If you’ve ever been to Germany around Christmastime, you’ve probably seen at least a marzipan pig.
Historically in Germanic world-view the pigs or boars, unlike certain other cultures, had a very positive connotation. This animal was associated with livestock, farming, wealth and thus prosperity. To many traditional Germanic peoples who lived an agricultural lifestyle the pig was also an emblem of livelihood and abundance.
Now, I am sure any of who are of a German or Scandinavian background are already quite familiar with the “Glücksschwein” custom.
Giving away little porkies made of sugar and almond paste is a New Year’s tradition meant for good fortune. And while it may sound a little odd, local history and culture explains everything.
In German language, “Schwein gehabt” or “having a pig” means being lucky. It’s an expression that comes from medieval times, since a farmer wealthy enough to bred a lot of pigs was surely a lucky man.
Marzipan, on the other hand, is a sweet delicacy that became popular in Germany around the same time, especially in the northern city of Lübeck. Once an important medieval trading town, Lübeck’s become regarded over the years as one of the best places in the world to get this smooth, sugary marzipan pigs, that are a very beloved treat and a popular gift to celebrate New Year. The delicious pig are sculpted from almond paste and colored bright pink.
Traditionally, each pig is taken individually by staff and rubbed with almond oil (what some factory workers call the pigs’ “back massage”), then perked up around the ears and tail with a plastic tool. They are spray-painted pink, then carefully given blue eyes by hand with a brush. Afterward, down they go through conveyor belts, one by one for packaging.
From there, they end up on tables and in gift bags around Germany. After that, they end up in stomachs, or as souvenirs and good luck charms for many years to come.

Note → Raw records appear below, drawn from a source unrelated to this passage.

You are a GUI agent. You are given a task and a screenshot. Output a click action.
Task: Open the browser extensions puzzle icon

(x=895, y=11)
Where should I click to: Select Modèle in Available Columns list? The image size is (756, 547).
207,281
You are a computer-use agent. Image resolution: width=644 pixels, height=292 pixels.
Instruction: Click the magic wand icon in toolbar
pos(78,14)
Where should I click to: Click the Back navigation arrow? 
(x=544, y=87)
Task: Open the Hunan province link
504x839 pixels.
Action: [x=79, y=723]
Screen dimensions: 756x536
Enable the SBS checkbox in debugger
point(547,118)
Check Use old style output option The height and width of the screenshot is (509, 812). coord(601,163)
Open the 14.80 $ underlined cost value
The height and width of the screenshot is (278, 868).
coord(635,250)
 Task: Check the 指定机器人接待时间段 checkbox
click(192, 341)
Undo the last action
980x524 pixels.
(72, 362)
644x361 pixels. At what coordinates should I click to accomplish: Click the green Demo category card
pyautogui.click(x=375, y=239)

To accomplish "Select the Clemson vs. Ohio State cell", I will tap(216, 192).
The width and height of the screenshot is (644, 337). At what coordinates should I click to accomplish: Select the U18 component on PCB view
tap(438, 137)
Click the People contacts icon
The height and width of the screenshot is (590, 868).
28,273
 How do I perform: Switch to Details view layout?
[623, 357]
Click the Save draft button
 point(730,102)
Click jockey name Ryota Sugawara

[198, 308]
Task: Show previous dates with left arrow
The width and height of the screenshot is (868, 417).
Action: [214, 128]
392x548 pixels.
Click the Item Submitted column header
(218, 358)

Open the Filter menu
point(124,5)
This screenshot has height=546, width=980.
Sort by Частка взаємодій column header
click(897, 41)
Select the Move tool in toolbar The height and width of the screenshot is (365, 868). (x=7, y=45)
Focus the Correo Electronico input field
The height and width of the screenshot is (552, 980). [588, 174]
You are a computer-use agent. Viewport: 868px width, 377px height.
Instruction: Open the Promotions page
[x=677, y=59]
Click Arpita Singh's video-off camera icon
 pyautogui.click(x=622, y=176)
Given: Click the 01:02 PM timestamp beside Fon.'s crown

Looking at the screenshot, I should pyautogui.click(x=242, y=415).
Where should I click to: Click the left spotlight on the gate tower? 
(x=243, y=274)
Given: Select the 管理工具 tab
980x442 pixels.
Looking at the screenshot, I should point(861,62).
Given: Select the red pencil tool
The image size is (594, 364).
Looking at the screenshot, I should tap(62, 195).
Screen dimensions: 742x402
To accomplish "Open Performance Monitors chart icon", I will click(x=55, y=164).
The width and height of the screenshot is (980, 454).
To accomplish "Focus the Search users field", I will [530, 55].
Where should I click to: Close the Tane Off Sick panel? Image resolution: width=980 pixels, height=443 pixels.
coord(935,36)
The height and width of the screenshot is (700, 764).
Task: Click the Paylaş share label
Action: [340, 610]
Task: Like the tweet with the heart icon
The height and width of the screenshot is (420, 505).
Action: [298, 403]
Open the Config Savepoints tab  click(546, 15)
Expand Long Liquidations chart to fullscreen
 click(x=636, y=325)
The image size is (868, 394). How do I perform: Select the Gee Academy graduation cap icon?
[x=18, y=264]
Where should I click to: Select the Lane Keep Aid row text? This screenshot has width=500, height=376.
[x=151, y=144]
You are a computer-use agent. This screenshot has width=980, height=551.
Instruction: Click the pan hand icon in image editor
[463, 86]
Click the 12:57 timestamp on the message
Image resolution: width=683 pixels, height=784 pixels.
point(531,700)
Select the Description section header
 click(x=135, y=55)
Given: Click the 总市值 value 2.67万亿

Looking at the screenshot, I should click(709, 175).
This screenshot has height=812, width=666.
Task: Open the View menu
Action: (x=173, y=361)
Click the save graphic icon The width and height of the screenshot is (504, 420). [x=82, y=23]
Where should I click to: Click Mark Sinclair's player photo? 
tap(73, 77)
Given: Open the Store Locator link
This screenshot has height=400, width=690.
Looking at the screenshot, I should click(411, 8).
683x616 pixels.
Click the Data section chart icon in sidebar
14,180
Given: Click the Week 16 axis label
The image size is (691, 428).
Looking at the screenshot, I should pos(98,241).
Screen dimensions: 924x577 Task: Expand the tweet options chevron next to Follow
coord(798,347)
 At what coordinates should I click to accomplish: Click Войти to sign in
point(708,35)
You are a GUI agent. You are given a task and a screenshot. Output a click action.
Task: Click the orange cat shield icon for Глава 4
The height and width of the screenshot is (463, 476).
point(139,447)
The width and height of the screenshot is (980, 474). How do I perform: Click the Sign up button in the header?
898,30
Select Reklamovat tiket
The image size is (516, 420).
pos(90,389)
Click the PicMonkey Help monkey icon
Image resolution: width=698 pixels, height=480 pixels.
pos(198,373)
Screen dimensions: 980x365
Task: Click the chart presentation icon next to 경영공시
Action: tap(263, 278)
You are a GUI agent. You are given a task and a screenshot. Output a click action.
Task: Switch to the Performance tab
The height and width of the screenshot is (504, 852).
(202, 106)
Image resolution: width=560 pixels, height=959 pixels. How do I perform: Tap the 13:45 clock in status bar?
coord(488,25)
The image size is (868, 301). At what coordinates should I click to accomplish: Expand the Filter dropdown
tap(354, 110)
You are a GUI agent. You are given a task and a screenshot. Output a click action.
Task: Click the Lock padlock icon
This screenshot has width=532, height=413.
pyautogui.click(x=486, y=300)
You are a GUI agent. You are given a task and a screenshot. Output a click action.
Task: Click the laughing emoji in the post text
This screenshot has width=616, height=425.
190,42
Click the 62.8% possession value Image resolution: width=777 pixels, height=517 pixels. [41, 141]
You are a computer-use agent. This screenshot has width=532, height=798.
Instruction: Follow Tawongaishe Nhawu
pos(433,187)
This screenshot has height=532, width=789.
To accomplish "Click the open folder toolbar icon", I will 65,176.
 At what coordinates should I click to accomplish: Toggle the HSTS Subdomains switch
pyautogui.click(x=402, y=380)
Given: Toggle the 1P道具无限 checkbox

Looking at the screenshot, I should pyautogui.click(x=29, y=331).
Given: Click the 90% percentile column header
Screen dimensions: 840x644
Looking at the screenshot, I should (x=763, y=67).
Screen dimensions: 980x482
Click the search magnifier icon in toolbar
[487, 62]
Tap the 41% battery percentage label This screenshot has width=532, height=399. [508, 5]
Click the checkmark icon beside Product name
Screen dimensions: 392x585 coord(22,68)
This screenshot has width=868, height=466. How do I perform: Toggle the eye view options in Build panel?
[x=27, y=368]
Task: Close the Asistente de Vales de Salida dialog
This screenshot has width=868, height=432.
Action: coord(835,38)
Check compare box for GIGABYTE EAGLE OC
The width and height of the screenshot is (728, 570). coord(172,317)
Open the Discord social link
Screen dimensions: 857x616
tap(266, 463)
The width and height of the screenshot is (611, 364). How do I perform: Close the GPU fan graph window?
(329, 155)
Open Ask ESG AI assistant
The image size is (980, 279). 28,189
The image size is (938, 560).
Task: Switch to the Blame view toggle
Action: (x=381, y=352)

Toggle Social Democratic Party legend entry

Sweet piggy marzipan is also a custom in Austria, Norway and Denmark.
But recently, some people began celebrating the pig in a less meaty way. On Twitter, in fact, people are displaying lemons carved and decorated to resemble pigs, inspired by a craft project unearthed from a 70’s cookbook. With pennies in their mouths and a curly tinfoil tails, the pigs are intended to bring luck (and presumably wealth) still today.
The reason?
It was New Year’s Eve, 2017 when Anna Pallay, author of “70s Dinner Party: The Good, the Bad and the Downright Ugly of Retro Food”, posted the picture on Twitter. A snapshot from the 1971 book showed a goofy-looking pig statuette with an extremely confident caption: “For luck in the New Year, a Lemon Piglet is a must!”
Her followers agreed, and soon she was deluged with dozens of lemon pig photos.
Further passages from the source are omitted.